Seven new nanobench files, one .clang-tidy config, one CMake stanza. Numbers from the same GCC 14 -O2 -std=c++23 on the same desktop. Same Docker harness, same make_godbolt_nb.sh shortener pipeline. Two of the new benchmarks produced honest null results. One exposed a codegen regression at -march=x86-64-v3 that -O3 fixed. The rest are clean wins.

C++ builtins, compiler flags, and clang-tidy — cover

Part 1: `__builtin_*` — the low-level toolkit

Every GCC/Clang __builtin_* is a hand-shake with the compiler: I know the CPU has a one-instruction way to do this, please emit it. Some map to a single instruction (popcount, bswap, clz); some change codegen downstream by removing a branch (unreachable, expect); some are purely compile-time (constant_p, types_compatible_p). The four benchmarks below cover the four most useful categories.

1.1 `__builtin_popcountll` — 24× over a naive bit count

Counting the set bits in a 64-bit integer. The naive version is a loop over 64 bit positions; the classic “Kernighan’s trick” is while (x) { x &= x - 1; ++c; } which only iterates once per set bit. The intrinsic, on any POPCNT-capable CPU (every x86-64 in the last decade), lowers to one popcntq instruction.

static int popcount_naive(std::uint64_t x) {
  int c = 0;
  for (int i = 0; i < 64; ++i) c += (x >> i) & 1;
  return c;
}
static int popcount_kernighan(std::uint64_t x) {
  int c = 0;
  while (x) { x &= x - 1; ++c; }
  return c;
}
// __builtin_popcountll(x) — one instruction

Run over 64K random uint64_ts:

Godbolt: godbolt.org/z/rxfG5TjjG

naive 64-bit loop                           1,698,193 ns/op
Kernighan's trick (x &= x - 1)                918,384 ns/op   1.85×
__builtin_popcountll (one CPU instruction)     71,416 ns/op   23.8×

23.8× over the naive loop, 12.8× over Kernighan. __builtin_popcountll is the single biggest bang-for-buck intrinsic on x86-64, and yet I still see custom bit-count loops in production code because people forget it exists.

Its siblings deserve a line: __builtin_clzll(x) counts leading zeros (= 63 - log2(x) for non-zero x), __builtin_ctzll(x) counts trailing zeros, __builtin_ffsll(x) finds the lowest-set bit (1-indexed). All three lower to one instruction on modern x86 (lzcnt, tzcnt, bsf). The C++20 <bit> header wraps them as std::popcount, std::countl_zero, std::countr_zero, std::bit_floor — the standard-library names if you want them.

When to use: hash computation, population-count-based similarity, bitmap iteration, log2/align-up math. When not to: if your bitset is larger than 64 bits, use std::bitset::count() — libstdc++ routes through __builtin_popcountll in a loop, and the abstraction is free.

1.2 `[[likely]]` / `[[unlikely]]` — an honest null result

The C++20 attributes were supposed to finally standardise the __builtin_expect hint. On an error-check branch where the error fires 1% of the time, [[unlikely]] on the error path should move the cold block off the hot i-cache line and speed up the loop.

---------------

● Written exercise 1: In the page excerpt, take the part that opens with the words containing "Run over 64K" and closes with "forget it exists.", and change "production code" to "shipping code" in it.
● Written exercise 2: According to the page excerpt, what should be used instead of __builtin_popcountll when a bitset is larger than 64 bits?

● Data block:
---------------

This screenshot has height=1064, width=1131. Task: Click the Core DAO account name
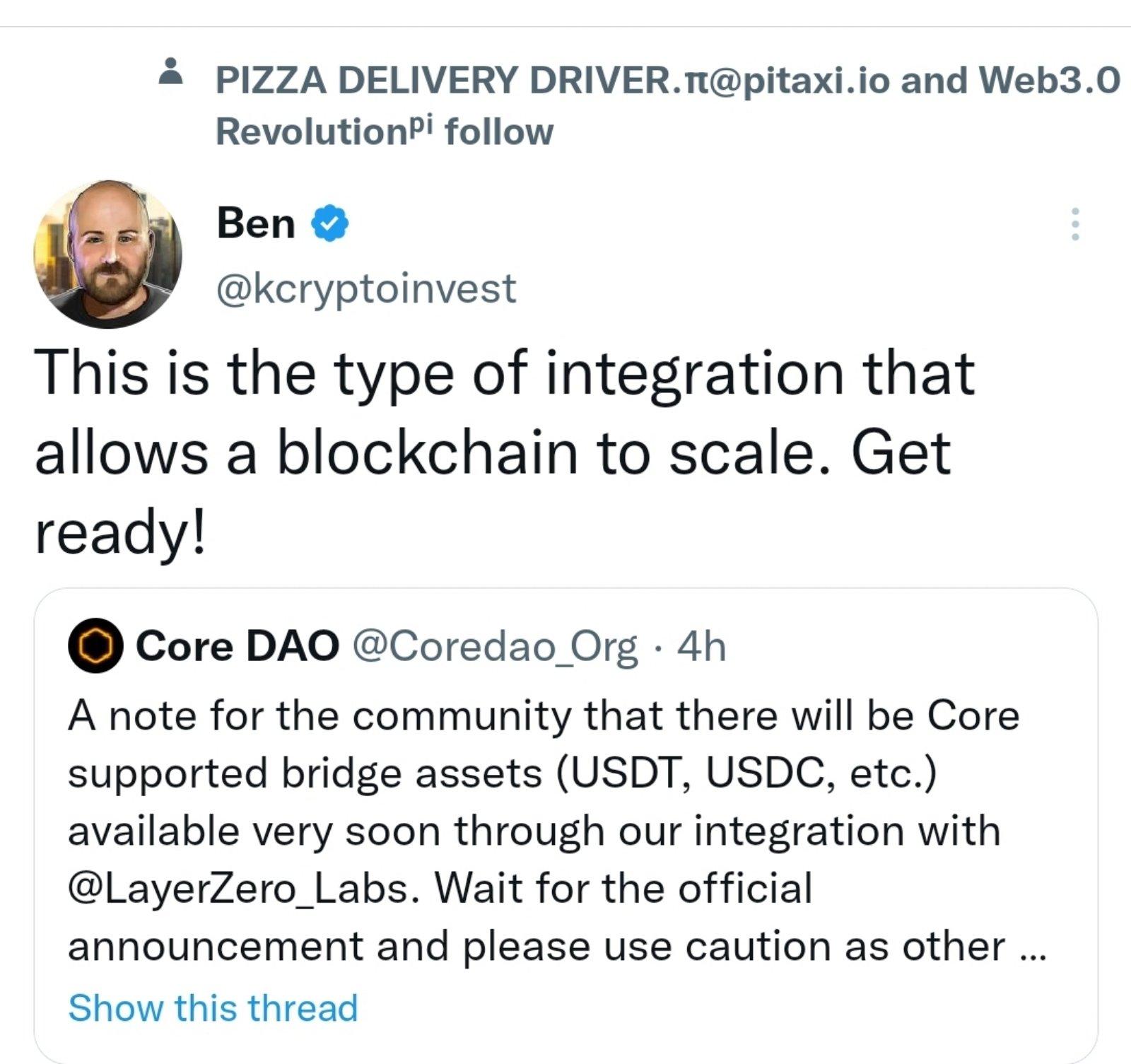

---------------

● Final result 1:
Run over 64K random uint64_ts:

Godbolt: godbolt.org/z/rxfG5TjjG

naive 64-bit loop                           1,698,193 ns/op
Kernighan's trick (x &= x - 1)                918,384 ns/op   1.85×
__builtin_popcountll (one CPU instruction)     71,416 ns/op   23.8×

23.8× over the naive loop, 12.8× over Kernighan. __builtin_popcountll is the single biggest bang-for-buck intrinsic on x86-64, and yet I still see custom bit-count loops in shipping code because people forget it exists.

● Final result 2: std::bitset::count()